What the exercise asks
Leaving out the pictures, please retype each record exactly.

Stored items
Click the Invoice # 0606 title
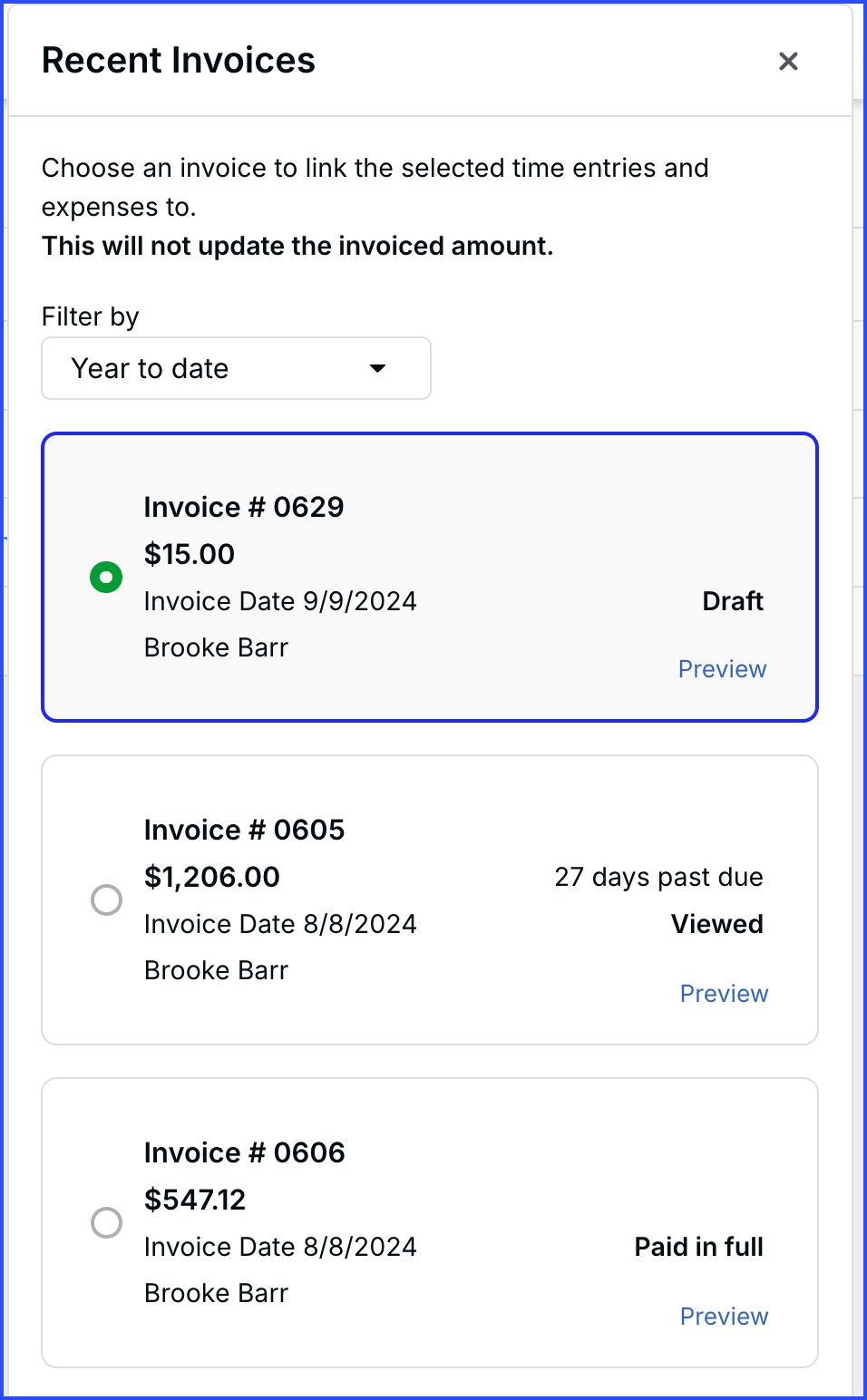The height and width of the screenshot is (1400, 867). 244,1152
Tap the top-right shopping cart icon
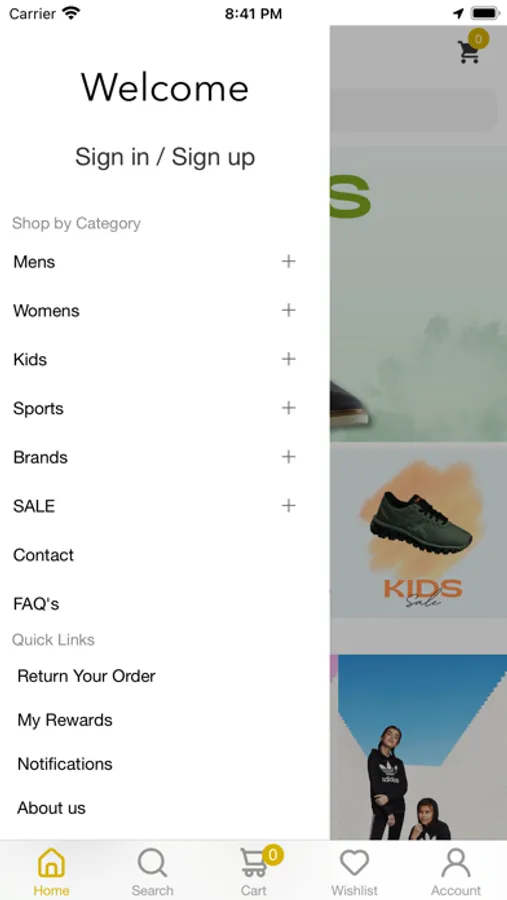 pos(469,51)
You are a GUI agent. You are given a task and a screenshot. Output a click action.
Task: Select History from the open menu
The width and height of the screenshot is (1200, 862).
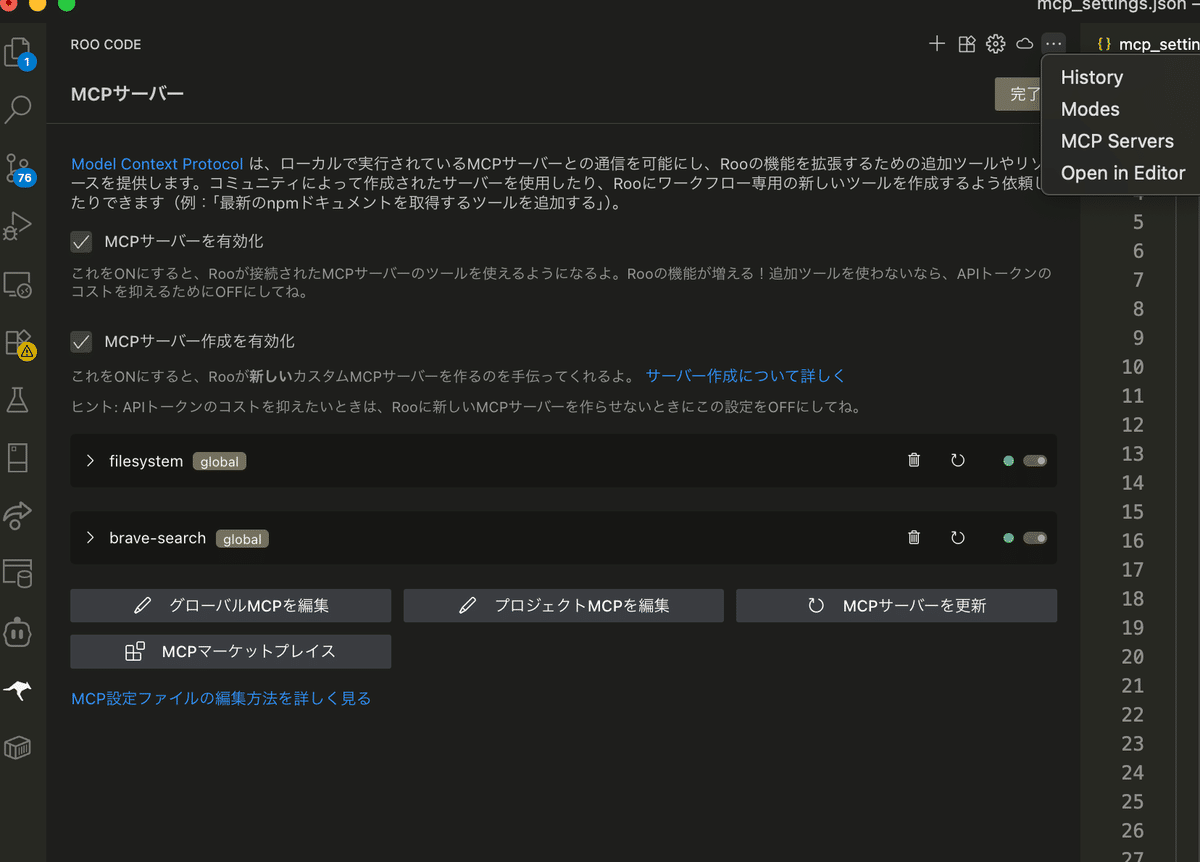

Exercise answer
Click the Invoice # 0606 title
The height and width of the screenshot is (1400, 867). 244,1152
Tap the top-right shopping cart icon
 pos(469,51)
You are a GUI agent. You are given a task and a screenshot. Output a click action.
Task: Select History from the open menu
The width and height of the screenshot is (1200, 862).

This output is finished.